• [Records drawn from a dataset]
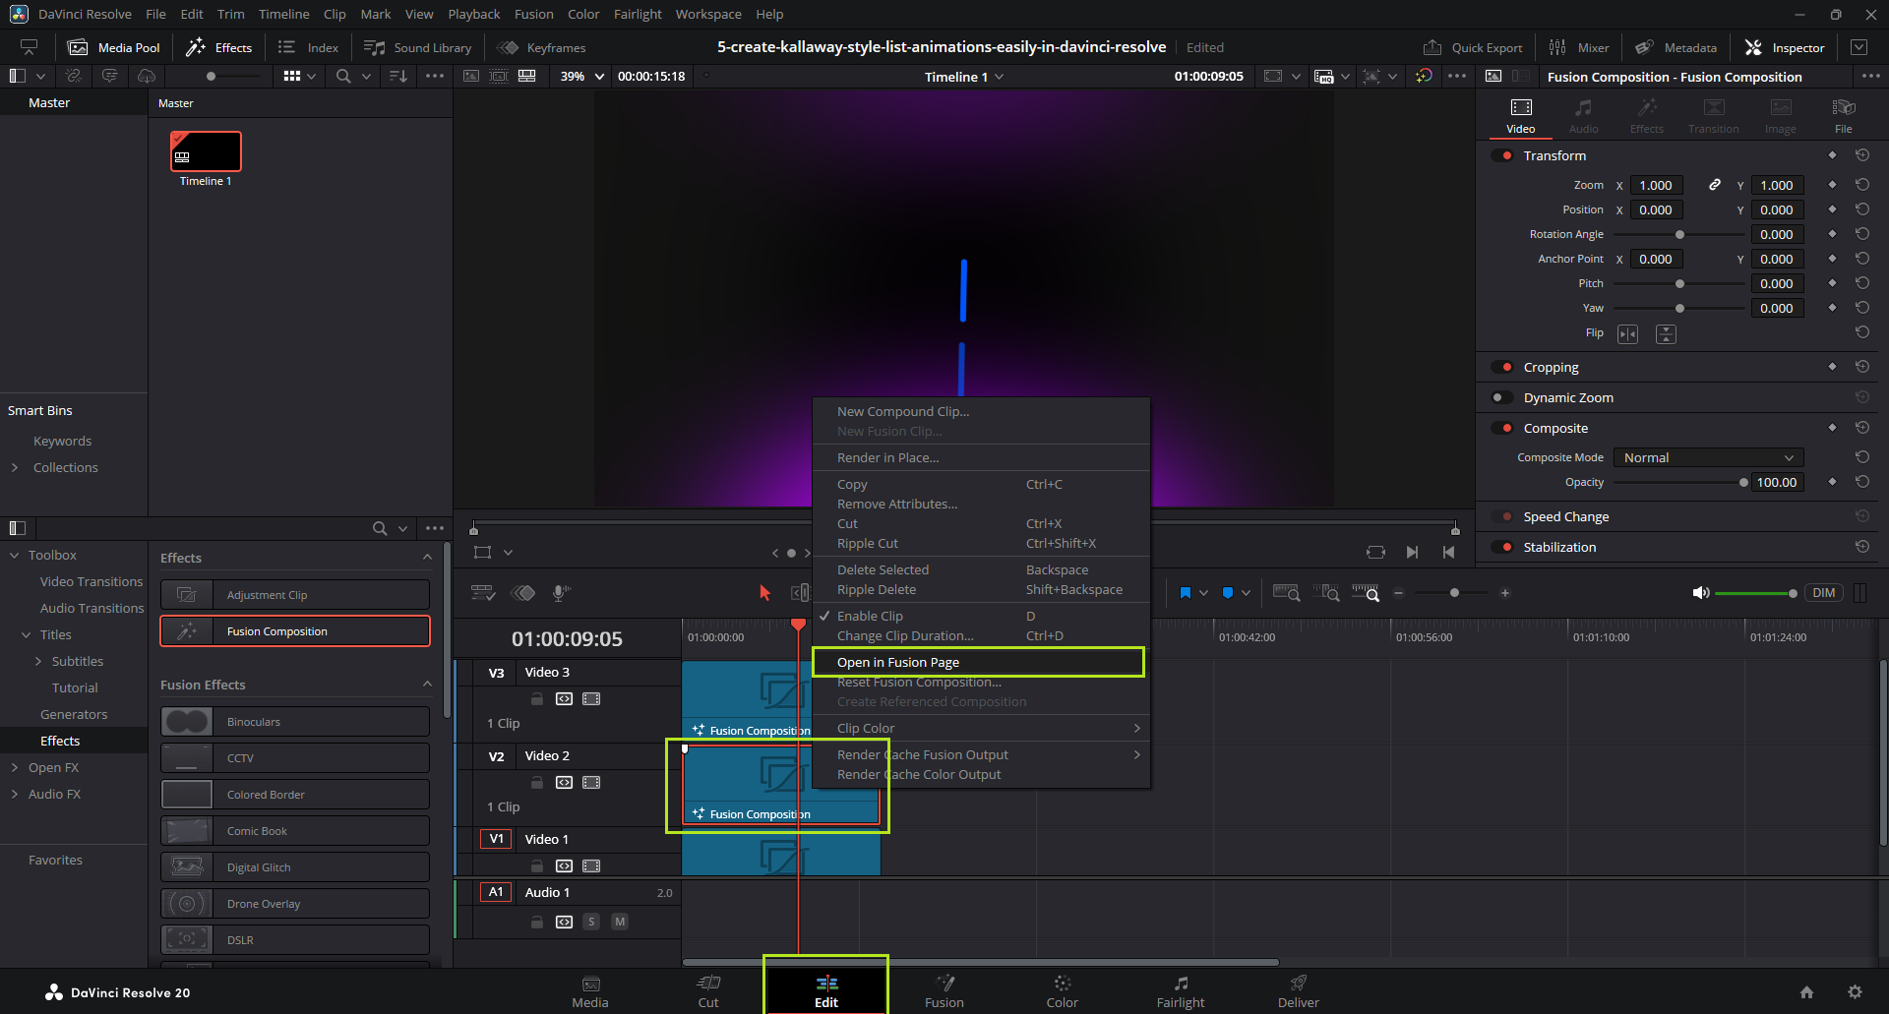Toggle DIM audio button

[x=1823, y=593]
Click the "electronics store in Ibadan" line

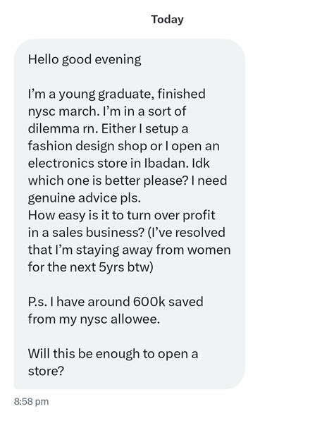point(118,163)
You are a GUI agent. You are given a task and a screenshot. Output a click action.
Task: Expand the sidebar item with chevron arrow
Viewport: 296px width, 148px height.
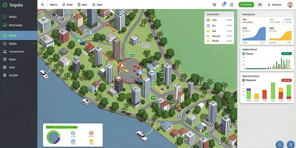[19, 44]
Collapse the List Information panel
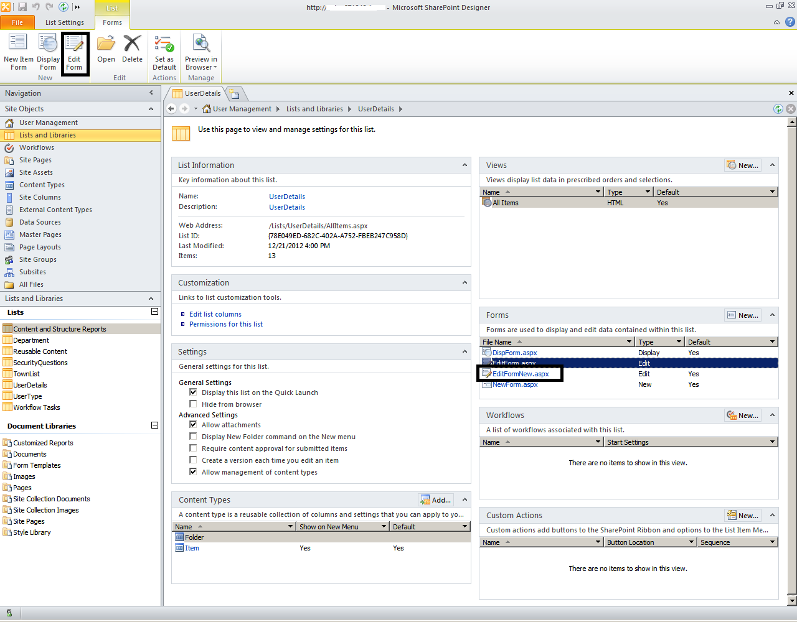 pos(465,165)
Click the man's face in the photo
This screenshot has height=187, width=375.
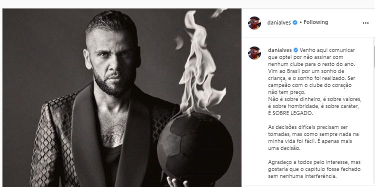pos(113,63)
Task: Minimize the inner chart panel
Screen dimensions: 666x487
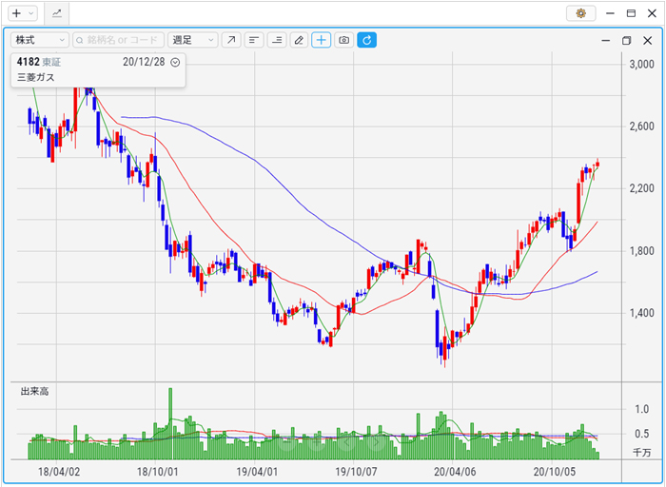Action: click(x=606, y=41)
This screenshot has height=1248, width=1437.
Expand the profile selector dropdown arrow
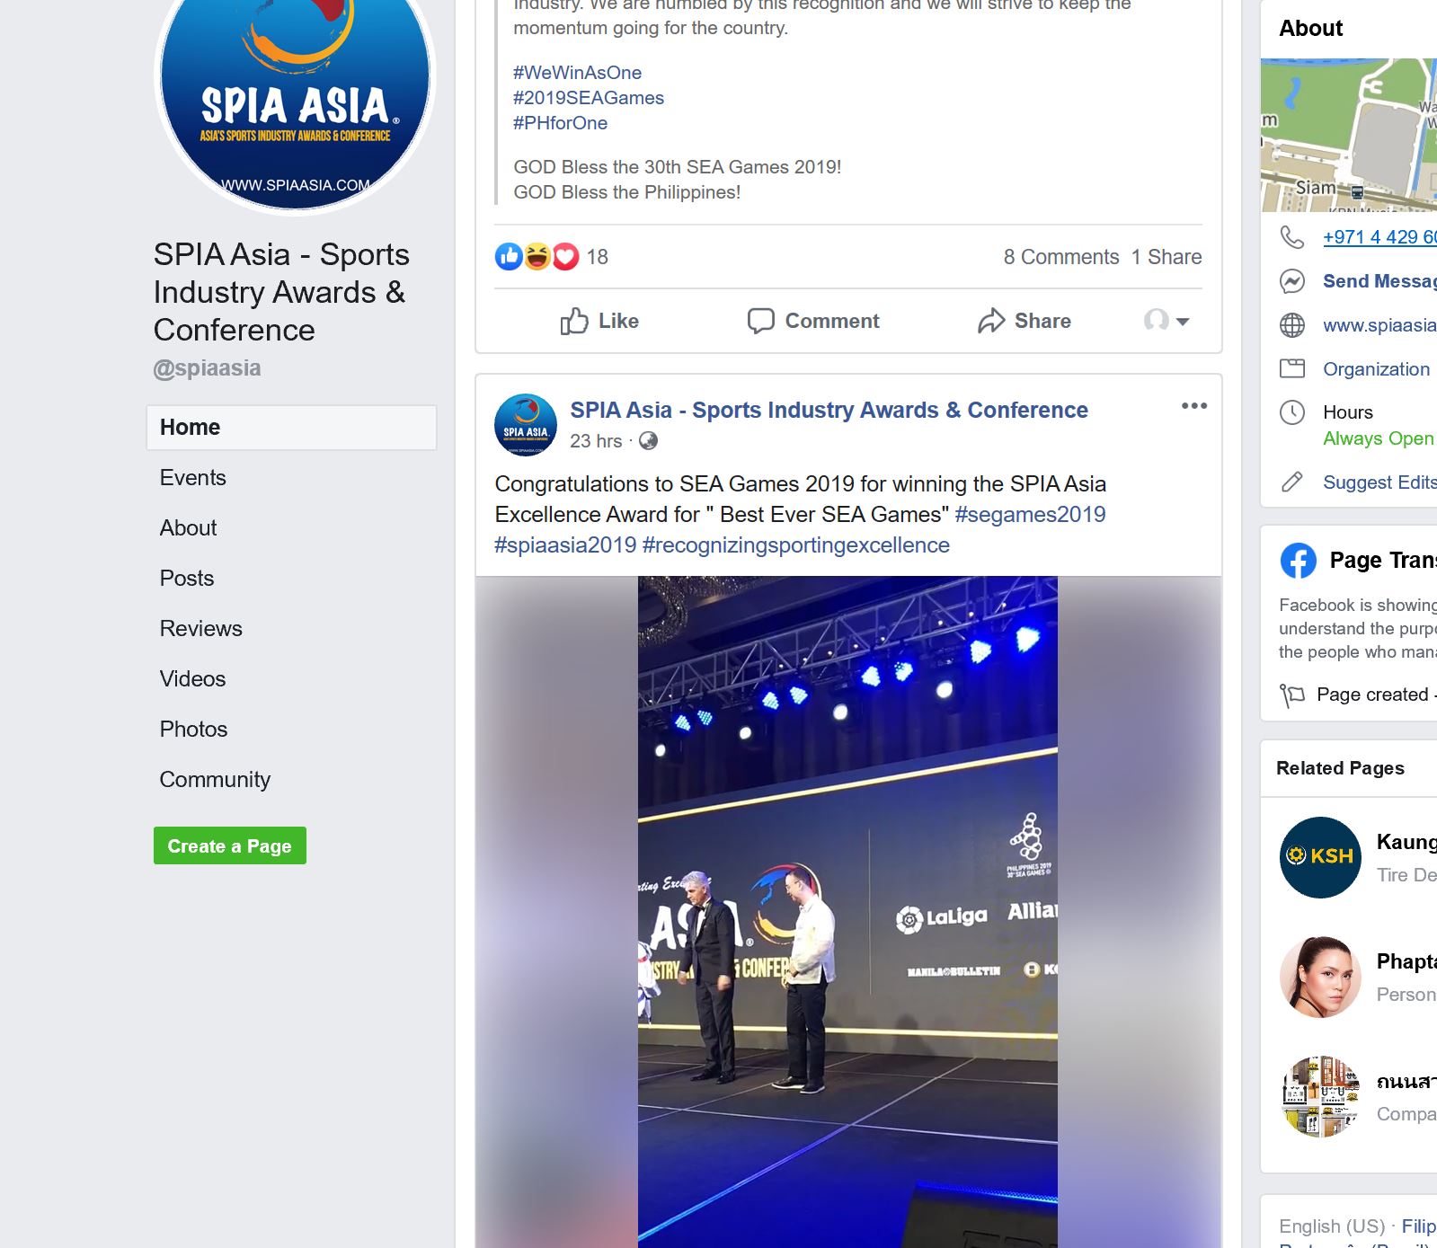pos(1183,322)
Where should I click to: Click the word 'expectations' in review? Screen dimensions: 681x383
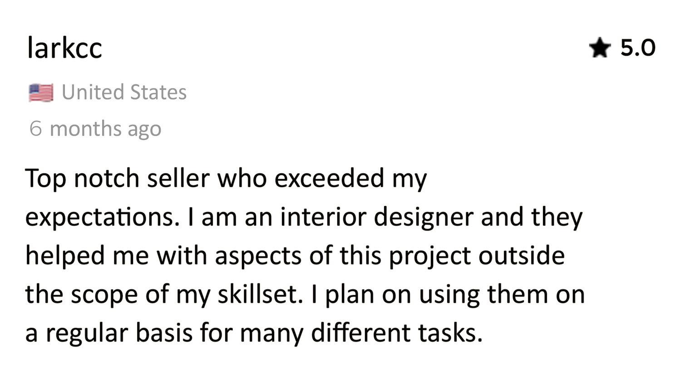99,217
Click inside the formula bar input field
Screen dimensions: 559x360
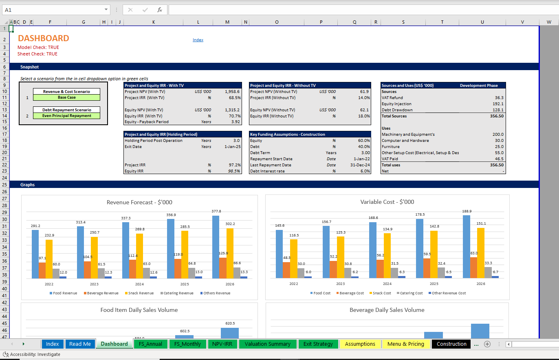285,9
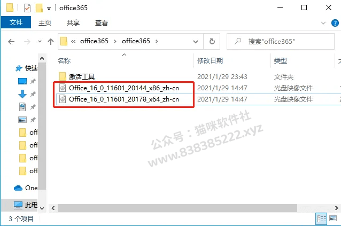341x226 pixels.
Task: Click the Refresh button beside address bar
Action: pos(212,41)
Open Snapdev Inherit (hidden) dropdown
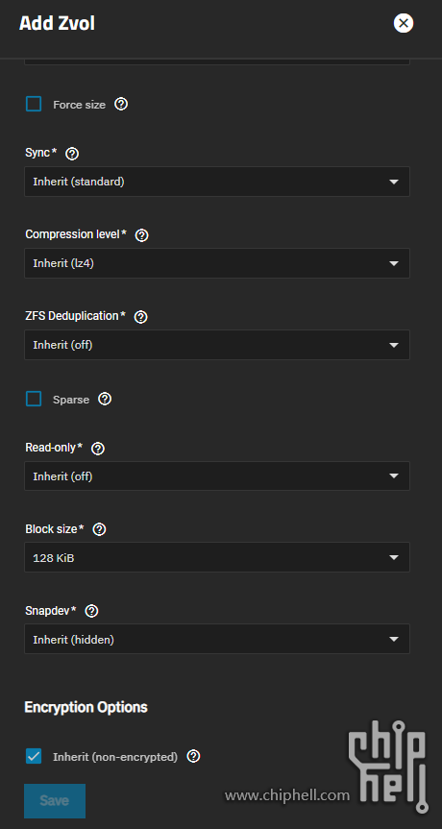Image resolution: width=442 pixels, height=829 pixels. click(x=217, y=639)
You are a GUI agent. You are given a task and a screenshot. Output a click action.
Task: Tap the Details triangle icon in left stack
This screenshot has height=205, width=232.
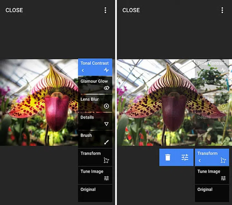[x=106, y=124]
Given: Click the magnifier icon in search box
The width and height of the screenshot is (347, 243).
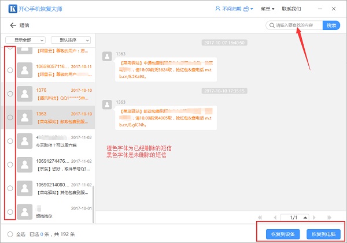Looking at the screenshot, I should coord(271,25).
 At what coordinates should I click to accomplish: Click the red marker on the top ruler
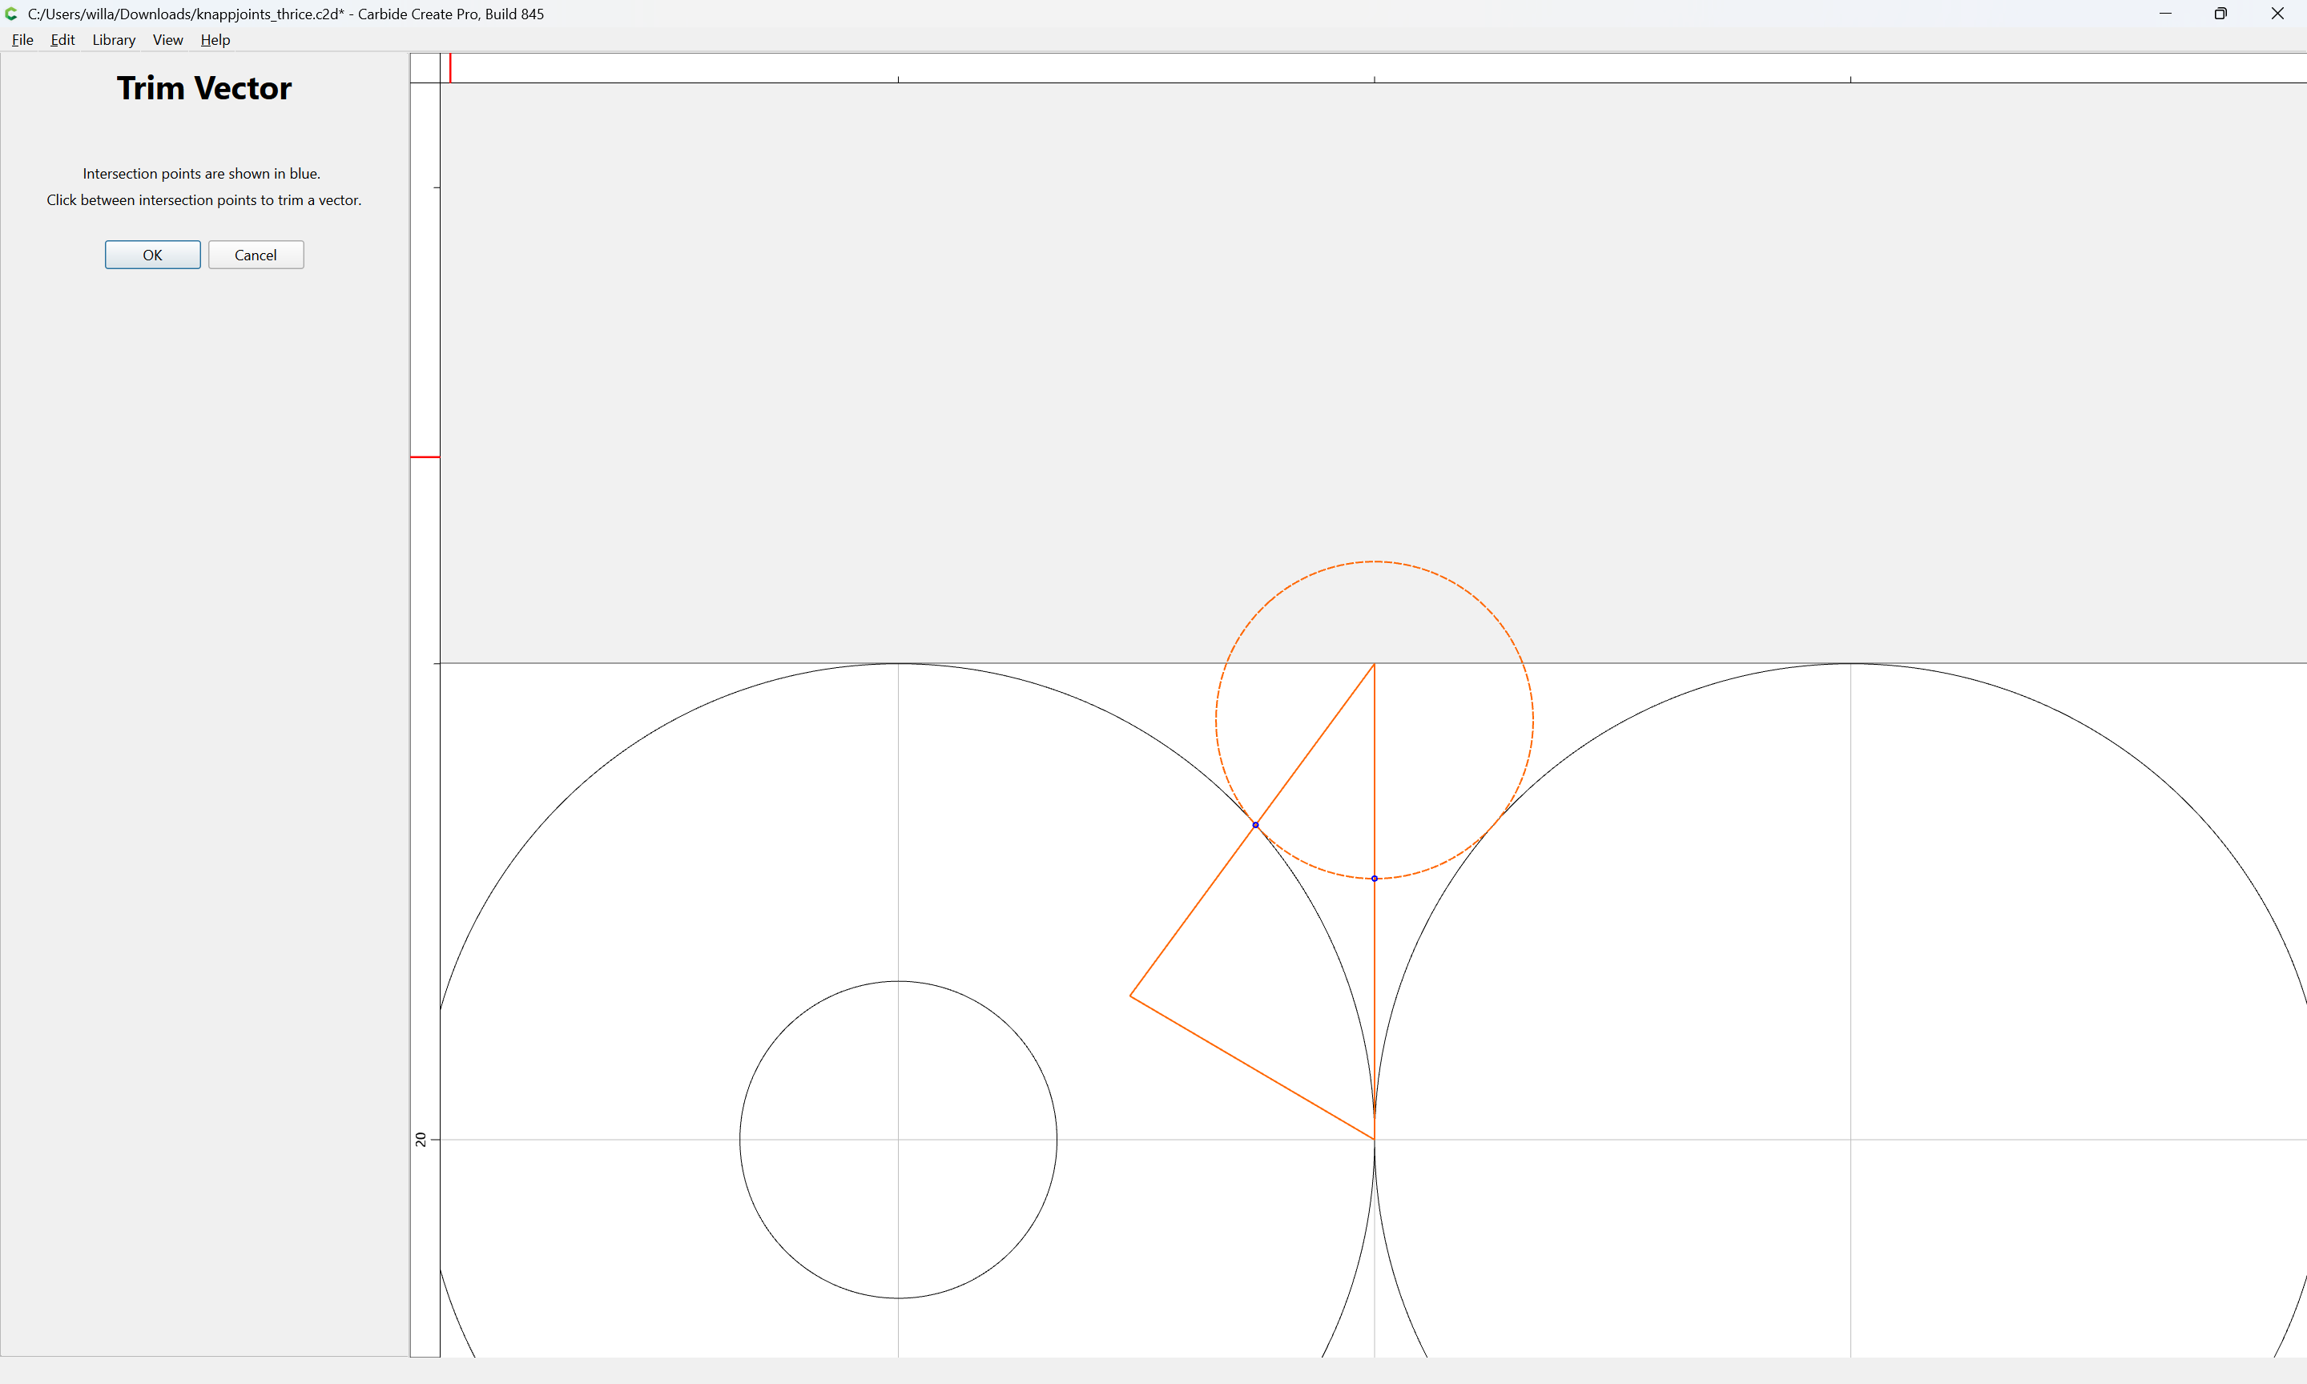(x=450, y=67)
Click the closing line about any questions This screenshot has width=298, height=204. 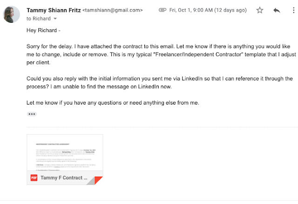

• [Your goal]
Quote precisely the lines of the data from the line containing "The width and" through its final line, both included, excluding pictures.

• [Problem solution]
The width and height of the screenshot is (347, 243).
Looking at the screenshot, I should coord(271,25).
 At what coordinates should I click to accomplish: Click the red marker on the top ruler
(x=450, y=67)
Click the closing line about any questions This screenshot has width=298, height=204. 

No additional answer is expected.